Turn the lines below into a Markdown table. Use a "Row" column that numbers each line and a "Line" column that holds the line, and leave out blank lines.

......

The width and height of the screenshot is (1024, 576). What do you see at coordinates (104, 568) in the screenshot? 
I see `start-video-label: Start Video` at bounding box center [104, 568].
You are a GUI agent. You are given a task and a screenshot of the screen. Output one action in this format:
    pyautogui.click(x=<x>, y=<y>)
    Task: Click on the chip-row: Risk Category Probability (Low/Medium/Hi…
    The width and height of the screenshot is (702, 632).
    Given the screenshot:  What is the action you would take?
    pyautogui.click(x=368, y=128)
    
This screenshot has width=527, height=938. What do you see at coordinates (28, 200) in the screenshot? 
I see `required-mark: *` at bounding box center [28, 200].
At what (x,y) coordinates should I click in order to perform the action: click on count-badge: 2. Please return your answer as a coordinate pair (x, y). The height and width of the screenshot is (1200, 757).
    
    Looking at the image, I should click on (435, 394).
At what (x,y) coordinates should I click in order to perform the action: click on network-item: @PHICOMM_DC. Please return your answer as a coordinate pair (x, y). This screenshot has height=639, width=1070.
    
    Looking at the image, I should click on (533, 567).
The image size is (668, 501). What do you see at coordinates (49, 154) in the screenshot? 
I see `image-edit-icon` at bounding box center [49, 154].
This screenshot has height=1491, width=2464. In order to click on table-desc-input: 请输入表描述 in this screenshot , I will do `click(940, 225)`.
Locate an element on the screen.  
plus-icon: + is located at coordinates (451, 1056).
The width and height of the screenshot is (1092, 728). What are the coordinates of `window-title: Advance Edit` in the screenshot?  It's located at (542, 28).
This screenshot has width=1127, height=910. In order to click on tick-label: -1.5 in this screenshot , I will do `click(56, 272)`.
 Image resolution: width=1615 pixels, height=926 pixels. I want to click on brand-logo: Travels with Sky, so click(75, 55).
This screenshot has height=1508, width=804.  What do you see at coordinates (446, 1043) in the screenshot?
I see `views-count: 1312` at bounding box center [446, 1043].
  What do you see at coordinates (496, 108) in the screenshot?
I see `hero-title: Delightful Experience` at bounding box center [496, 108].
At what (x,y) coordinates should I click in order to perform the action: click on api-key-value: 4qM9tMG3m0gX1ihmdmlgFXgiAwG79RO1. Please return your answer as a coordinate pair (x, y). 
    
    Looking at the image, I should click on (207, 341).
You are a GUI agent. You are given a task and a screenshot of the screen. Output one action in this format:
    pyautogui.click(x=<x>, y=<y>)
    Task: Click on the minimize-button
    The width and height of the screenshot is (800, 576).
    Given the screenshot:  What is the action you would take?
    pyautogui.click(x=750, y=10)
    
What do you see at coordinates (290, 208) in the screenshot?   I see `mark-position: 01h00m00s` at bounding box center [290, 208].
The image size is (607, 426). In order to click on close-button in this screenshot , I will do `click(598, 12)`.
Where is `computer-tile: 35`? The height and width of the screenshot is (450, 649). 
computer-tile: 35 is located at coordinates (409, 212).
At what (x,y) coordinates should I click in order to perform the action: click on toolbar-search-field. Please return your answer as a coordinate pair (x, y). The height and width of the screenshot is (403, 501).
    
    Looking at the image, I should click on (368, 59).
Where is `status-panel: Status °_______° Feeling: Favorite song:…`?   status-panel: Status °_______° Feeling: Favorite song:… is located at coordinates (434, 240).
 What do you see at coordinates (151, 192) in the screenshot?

......

= RESPONSE FOR THIS EXERCISE =
| Row | Line |
|---|---|
| 1 | The width and height of the screenshot is (1024, 576). What do you see at coordinates (104, 568) in the screenshot?  |
| 2 | I see `start-video-label: Start Video` at bounding box center [104, 568]. |
| 3 | You are a GUI agent. You are given a task and a screenshot of the screen. Output one action in this format: |
| 4 |     pyautogui.click(x=<x>, y=<y>) |
| 5 |     Task: Click on the chip-row: Risk Category Probability (Low/Medium/Hi… |
| 6 |     The width and height of the screenshot is (702, 632). |
| 7 |     Given the screenshot:  What is the action you would take? |
| 8 |     pyautogui.click(x=368, y=128) |
| 9 | This screenshot has width=527, height=938. What do you see at coordinates (28, 200) in the screenshot?  |
| 10 | I see `required-mark: *` at bounding box center [28, 200]. |
| 11 | At what (x,y) coordinates should I click in order to perform the action: click on count-badge: 2. Please return your answer as a coordinate pair (x, y). The height and width of the screenshot is (1200, 757). |
| 12 |     Looking at the image, I should click on (435, 394). |
| 13 | At what (x,y) coordinates should I click in order to perform the action: click on network-item: @PHICOMM_DC. Please return your answer as a coordinate pair (x, y). This screenshot has height=639, width=1070. |
| 14 |     Looking at the image, I should click on (533, 567). |
| 15 | The image size is (668, 501). What do you see at coordinates (49, 154) in the screenshot?  |
| 16 | I see `image-edit-icon` at bounding box center [49, 154]. |
| 17 | This screenshot has height=1491, width=2464. In order to click on table-desc-input: 请输入表描述 in this screenshot , I will do `click(940, 225)`. |
| 18 | Locate an element on the screen.   |
| 19 | plus-icon: + is located at coordinates (451, 1056). |
| 20 | The width and height of the screenshot is (1092, 728). What are the coordinates of `window-title: Advance Edit` in the screenshot?  It's located at (542, 28). |
| 21 | This screenshot has width=1127, height=910. In order to click on tick-label: -1.5 in this screenshot , I will do `click(56, 272)`. |
| 22 |  Image resolution: width=1615 pixels, height=926 pixels. I want to click on brand-logo: Travels with Sky, so click(75, 55). |
| 23 | This screenshot has height=1508, width=804.  What do you see at coordinates (446, 1043) in the screenshot? |
| 24 | I see `views-count: 1312` at bounding box center [446, 1043]. |
| 25 |   What do you see at coordinates (496, 108) in the screenshot? |
| 26 | I see `hero-title: Delightful Experience` at bounding box center [496, 108]. |
| 27 | At what (x,y) coordinates should I click in order to perform the action: click on api-key-value: 4qM9tMG3m0gX1ihmdmlgFXgiAwG79RO1. Please return your answer as a coordinate pair (x, y).  |
| 28 |     Looking at the image, I should click on (207, 341). |
| 29 | You are a GUI agent. You are given a task and a screenshot of the screen. Output one action in this format: |
| 30 |     pyautogui.click(x=<x>, y=<y>) |
| 31 |     Task: Click on the minimize-button |
| 32 |     The width and height of the screenshot is (800, 576). |
| 33 |     Given the screenshot:  What is the action you would take? |
| 34 |     pyautogui.click(x=750, y=10) |
| 35 | What do you see at coordinates (290, 208) in the screenshot?   I see `mark-position: 01h00m00s` at bounding box center [290, 208]. |
| 36 | The image size is (607, 426). In order to click on close-button in this screenshot , I will do `click(598, 12)`. |
| 37 | Where is `computer-tile: 35`? The height and width of the screenshot is (450, 649).  |
| 38 | computer-tile: 35 is located at coordinates (409, 212). |
| 39 | At what (x,y) coordinates should I click in order to perform the action: click on toolbar-search-field. Please return your answer as a coordinate pair (x, y). The height and width of the screenshot is (403, 501). |
| 40 |     Looking at the image, I should click on (368, 59). |
| 41 | Where is `status-panel: Status °_______° Feeling: Favorite song:…`?   status-panel: Status °_______° Feeling: Favorite song:… is located at coordinates (434, 240). |
| 42 |  What do you see at coordinates (151, 192) in the screenshot? |